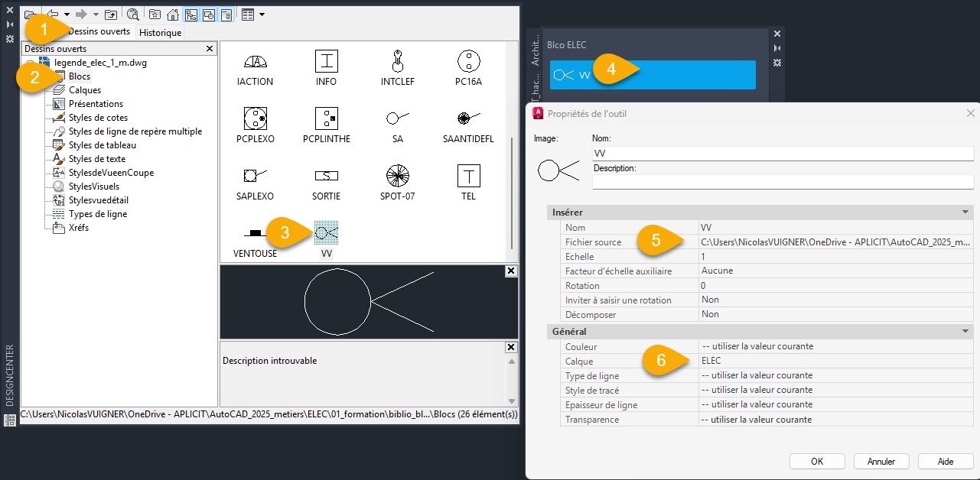This screenshot has width=980, height=480.
Task: Click the Annuler button
Action: [881, 462]
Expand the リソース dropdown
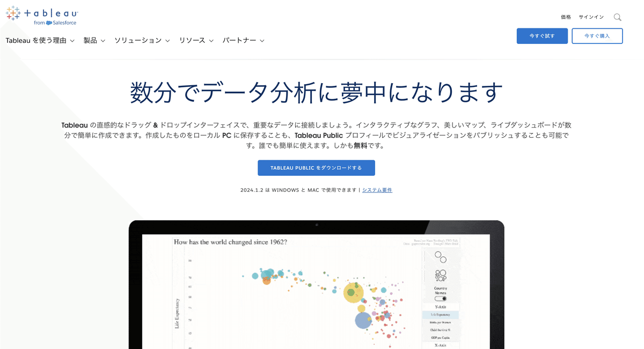Image resolution: width=644 pixels, height=349 pixels. click(x=193, y=40)
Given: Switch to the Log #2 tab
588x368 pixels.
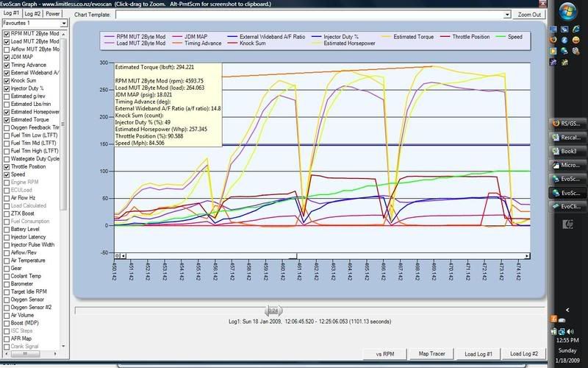Looking at the screenshot, I should click(x=32, y=13).
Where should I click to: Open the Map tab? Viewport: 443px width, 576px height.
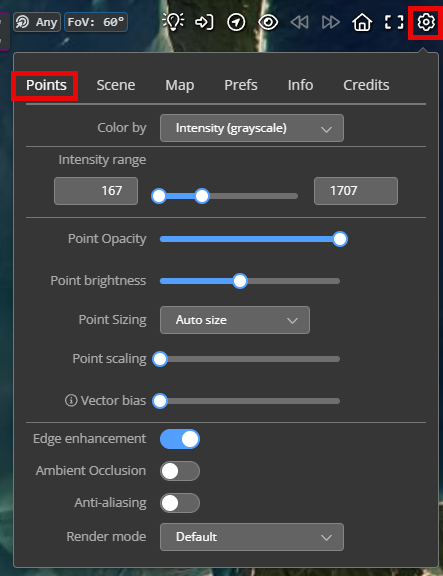point(180,85)
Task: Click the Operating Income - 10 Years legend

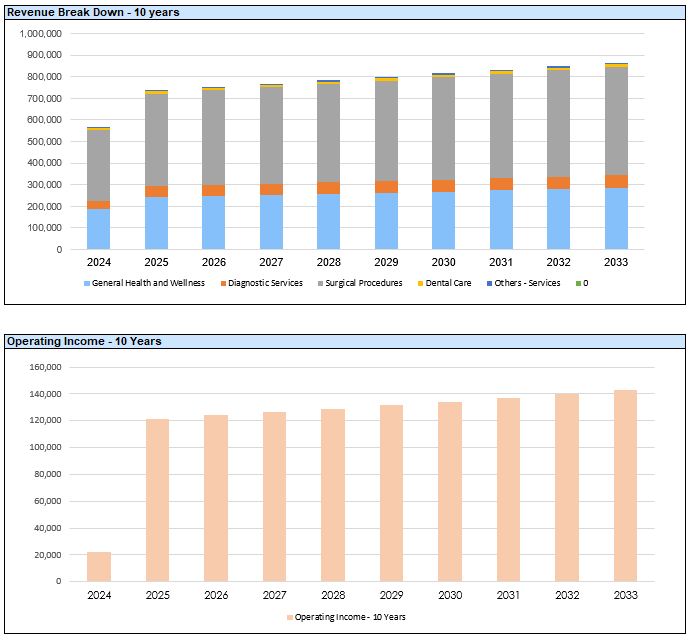Action: [345, 617]
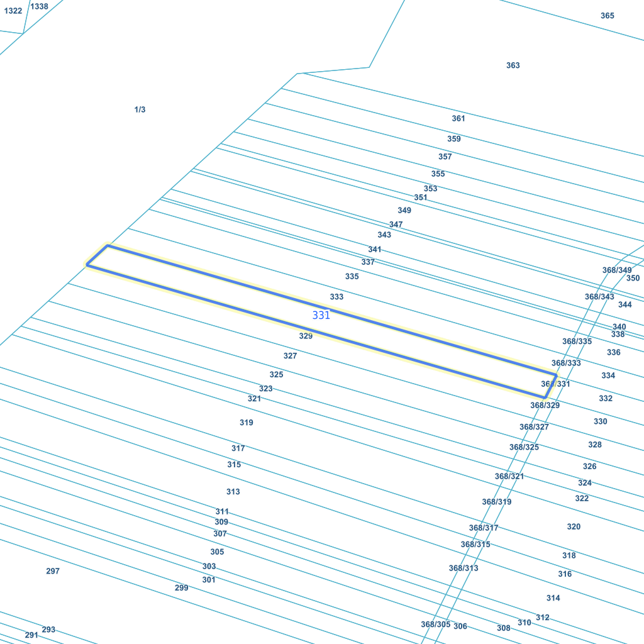Click parcel label 297
The width and height of the screenshot is (644, 644).
tap(53, 571)
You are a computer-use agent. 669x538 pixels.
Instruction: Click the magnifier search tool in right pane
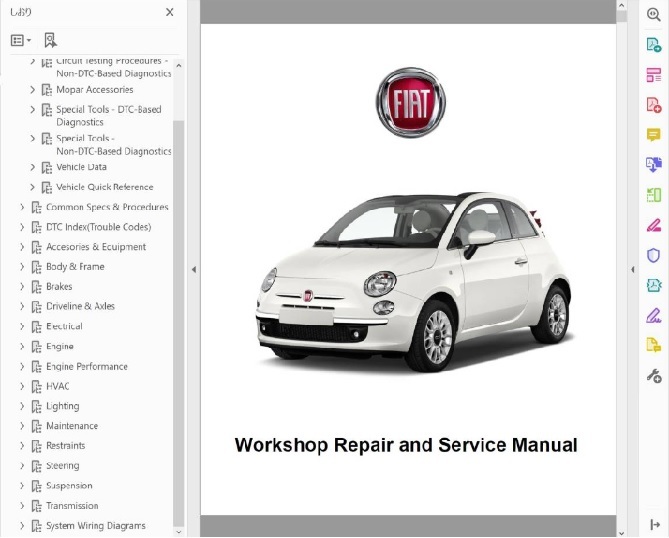pos(654,15)
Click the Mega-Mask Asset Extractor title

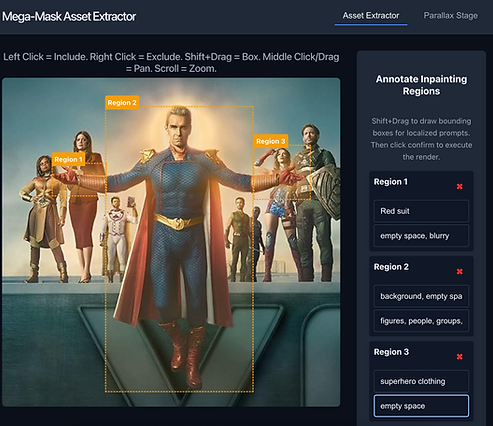point(69,16)
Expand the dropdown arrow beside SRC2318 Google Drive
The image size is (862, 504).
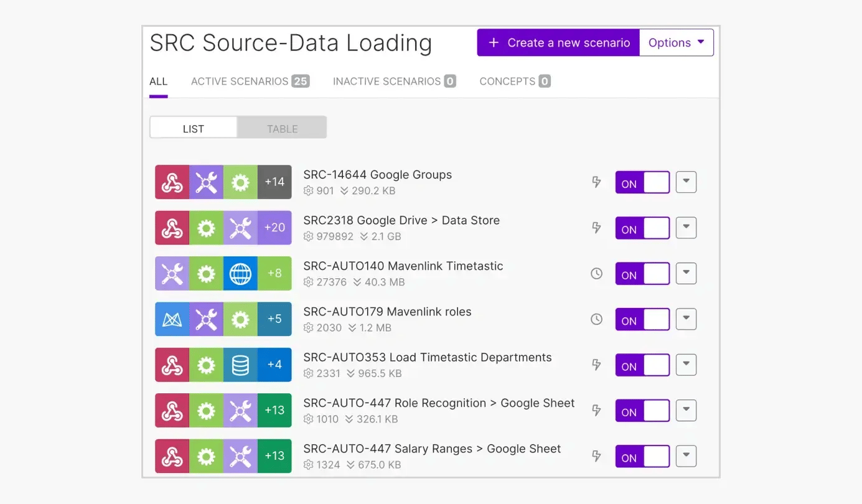(x=686, y=227)
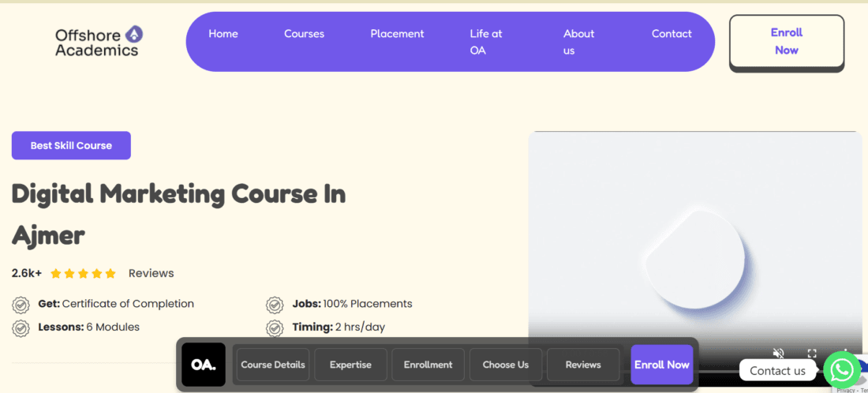This screenshot has width=868, height=393.
Task: Click the Certificate of Completion badge icon
Action: tap(21, 305)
--- --- ---
• **PROBLEM DESCRIPTION**
All pictures are to be skipped. Output, word for word, the lines in the data above starting at the line containing "You are a computer-use agent. 669x538 pixels." and ending at the line containing "Expand the dropdown".

• **SOLUTION**
You are a computer-use agent. 669x538 pixels.
Instruction: Click the magnifier search tool in right pane
pos(654,15)
Click the Mega-Mask Asset Extractor title

point(69,16)
Expand the dropdown arrow beside SRC2318 Google Drive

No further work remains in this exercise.